- _THE TASK_: Only the lines that include "page" should be copied from the data below.

- _DATASET RECORDS_:
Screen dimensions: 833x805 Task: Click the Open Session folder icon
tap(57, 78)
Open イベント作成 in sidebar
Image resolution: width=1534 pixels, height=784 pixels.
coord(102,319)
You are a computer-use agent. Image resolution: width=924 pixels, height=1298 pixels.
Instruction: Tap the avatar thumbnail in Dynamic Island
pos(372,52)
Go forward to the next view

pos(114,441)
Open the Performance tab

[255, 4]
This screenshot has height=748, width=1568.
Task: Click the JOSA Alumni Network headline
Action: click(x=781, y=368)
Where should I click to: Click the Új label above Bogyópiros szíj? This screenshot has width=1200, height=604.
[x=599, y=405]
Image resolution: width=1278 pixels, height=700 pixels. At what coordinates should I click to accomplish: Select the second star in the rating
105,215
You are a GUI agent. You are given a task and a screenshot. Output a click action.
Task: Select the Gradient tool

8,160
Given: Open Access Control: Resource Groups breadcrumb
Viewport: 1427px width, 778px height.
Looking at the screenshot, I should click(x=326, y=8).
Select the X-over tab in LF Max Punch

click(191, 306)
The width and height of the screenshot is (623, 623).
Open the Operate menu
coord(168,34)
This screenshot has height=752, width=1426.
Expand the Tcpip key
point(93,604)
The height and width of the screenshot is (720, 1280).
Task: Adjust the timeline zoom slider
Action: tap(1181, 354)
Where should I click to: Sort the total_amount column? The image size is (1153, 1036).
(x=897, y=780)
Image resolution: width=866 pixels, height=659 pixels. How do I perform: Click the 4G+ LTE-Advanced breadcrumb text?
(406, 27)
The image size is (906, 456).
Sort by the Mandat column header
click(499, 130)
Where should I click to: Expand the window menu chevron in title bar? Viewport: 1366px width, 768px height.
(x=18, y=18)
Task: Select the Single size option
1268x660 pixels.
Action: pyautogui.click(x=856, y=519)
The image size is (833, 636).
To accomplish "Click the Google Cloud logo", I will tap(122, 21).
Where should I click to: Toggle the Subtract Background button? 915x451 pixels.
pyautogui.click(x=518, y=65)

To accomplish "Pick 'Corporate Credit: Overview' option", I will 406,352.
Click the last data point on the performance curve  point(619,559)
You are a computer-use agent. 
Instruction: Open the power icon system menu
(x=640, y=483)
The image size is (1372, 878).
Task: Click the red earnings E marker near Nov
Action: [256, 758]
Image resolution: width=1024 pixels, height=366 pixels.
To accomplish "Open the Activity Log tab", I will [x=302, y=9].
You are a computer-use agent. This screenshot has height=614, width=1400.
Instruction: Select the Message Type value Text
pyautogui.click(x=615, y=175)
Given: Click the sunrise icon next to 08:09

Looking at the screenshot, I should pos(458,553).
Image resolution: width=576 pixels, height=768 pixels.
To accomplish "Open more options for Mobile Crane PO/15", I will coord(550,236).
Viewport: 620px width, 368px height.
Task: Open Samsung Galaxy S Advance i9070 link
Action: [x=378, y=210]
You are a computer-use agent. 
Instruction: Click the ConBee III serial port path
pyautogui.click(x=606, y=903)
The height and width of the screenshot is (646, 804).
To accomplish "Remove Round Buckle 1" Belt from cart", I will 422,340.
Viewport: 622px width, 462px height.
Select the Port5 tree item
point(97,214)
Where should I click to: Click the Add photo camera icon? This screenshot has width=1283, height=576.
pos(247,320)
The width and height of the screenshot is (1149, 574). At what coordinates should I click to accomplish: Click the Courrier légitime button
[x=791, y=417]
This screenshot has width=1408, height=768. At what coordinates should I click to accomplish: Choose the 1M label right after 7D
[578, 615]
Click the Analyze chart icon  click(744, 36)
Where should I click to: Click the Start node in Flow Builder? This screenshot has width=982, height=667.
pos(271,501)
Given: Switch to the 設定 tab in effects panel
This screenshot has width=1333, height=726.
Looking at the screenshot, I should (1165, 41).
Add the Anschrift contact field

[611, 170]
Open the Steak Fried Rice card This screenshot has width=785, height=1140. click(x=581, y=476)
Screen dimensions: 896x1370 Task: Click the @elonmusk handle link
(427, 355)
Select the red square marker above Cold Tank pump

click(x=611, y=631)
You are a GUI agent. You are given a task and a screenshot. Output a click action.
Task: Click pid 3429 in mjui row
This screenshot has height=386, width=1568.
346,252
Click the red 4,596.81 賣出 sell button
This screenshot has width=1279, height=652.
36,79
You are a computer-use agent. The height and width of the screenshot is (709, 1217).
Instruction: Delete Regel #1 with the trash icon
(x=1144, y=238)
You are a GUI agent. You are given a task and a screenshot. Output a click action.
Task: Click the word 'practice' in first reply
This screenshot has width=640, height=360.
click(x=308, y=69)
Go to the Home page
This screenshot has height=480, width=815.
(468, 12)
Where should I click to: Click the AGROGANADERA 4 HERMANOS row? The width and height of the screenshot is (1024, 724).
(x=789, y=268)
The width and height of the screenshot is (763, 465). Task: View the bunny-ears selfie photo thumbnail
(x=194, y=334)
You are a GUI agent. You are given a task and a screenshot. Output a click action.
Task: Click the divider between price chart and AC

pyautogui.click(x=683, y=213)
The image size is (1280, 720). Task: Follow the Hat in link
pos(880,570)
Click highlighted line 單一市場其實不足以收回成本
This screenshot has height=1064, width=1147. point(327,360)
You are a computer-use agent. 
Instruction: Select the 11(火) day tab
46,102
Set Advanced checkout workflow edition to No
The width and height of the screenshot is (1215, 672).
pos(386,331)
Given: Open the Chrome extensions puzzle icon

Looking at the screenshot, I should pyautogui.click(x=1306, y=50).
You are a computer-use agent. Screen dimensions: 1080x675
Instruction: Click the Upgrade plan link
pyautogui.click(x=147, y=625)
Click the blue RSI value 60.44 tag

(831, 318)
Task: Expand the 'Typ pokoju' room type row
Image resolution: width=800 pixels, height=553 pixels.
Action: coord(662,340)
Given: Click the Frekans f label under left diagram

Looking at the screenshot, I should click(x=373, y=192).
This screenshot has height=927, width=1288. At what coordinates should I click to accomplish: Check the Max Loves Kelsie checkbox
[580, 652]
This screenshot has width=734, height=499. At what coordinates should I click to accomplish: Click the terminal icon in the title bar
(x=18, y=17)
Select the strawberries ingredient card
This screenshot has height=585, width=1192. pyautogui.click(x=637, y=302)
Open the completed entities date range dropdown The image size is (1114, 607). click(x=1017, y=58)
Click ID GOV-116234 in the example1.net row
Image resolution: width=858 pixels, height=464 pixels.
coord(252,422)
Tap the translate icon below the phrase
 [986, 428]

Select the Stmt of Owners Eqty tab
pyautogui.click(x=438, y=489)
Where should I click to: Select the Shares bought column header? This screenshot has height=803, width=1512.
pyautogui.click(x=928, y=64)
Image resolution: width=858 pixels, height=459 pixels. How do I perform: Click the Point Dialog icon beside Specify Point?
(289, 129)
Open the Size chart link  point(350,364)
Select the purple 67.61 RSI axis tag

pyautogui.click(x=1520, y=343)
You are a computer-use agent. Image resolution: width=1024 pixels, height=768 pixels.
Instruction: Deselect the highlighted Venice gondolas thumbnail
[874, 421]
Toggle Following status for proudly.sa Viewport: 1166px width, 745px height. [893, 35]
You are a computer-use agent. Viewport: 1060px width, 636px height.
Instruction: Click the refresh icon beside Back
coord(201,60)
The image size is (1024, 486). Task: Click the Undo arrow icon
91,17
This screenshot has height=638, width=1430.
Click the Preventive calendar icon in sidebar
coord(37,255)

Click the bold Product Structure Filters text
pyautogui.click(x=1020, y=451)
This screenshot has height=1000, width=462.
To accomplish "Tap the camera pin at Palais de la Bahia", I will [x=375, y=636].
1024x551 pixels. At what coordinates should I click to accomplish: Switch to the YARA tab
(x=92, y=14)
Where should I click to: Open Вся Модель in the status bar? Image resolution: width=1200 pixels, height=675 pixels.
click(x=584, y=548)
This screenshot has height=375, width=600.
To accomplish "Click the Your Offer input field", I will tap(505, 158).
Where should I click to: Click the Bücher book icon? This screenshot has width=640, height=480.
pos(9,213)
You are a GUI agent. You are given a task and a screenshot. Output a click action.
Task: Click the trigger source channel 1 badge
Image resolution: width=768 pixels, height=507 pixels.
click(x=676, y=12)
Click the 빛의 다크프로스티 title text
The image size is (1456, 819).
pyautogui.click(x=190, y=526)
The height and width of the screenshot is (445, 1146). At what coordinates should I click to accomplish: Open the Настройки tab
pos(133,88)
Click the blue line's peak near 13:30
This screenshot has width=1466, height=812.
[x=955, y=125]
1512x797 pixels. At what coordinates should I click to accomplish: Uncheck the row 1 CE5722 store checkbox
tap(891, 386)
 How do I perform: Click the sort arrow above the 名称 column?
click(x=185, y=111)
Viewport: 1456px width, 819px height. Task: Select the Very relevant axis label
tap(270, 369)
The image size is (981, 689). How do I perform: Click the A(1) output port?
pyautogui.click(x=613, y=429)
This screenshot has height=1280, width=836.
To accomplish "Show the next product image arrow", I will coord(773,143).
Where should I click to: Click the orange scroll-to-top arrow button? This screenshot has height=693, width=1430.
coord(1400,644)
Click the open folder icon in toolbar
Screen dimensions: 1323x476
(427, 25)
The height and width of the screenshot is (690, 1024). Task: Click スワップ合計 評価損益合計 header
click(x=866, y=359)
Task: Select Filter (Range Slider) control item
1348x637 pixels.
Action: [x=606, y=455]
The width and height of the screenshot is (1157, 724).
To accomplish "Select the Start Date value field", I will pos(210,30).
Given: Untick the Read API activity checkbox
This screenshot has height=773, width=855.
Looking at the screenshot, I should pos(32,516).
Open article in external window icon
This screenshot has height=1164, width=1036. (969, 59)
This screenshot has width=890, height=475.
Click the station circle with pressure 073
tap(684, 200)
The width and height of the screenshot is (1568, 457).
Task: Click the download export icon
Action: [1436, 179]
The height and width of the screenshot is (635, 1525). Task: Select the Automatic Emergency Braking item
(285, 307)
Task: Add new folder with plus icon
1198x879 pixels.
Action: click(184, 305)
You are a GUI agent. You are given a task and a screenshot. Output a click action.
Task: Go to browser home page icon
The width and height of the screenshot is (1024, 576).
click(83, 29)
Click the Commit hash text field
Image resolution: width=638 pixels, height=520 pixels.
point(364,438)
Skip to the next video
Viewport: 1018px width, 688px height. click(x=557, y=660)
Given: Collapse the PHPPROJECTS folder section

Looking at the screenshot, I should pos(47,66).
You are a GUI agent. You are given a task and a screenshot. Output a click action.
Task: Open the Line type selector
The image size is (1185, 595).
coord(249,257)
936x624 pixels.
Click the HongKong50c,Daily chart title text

- _ANSWER TO THIS TASK_:
Go to the Home page
Task: Go to browser home page icon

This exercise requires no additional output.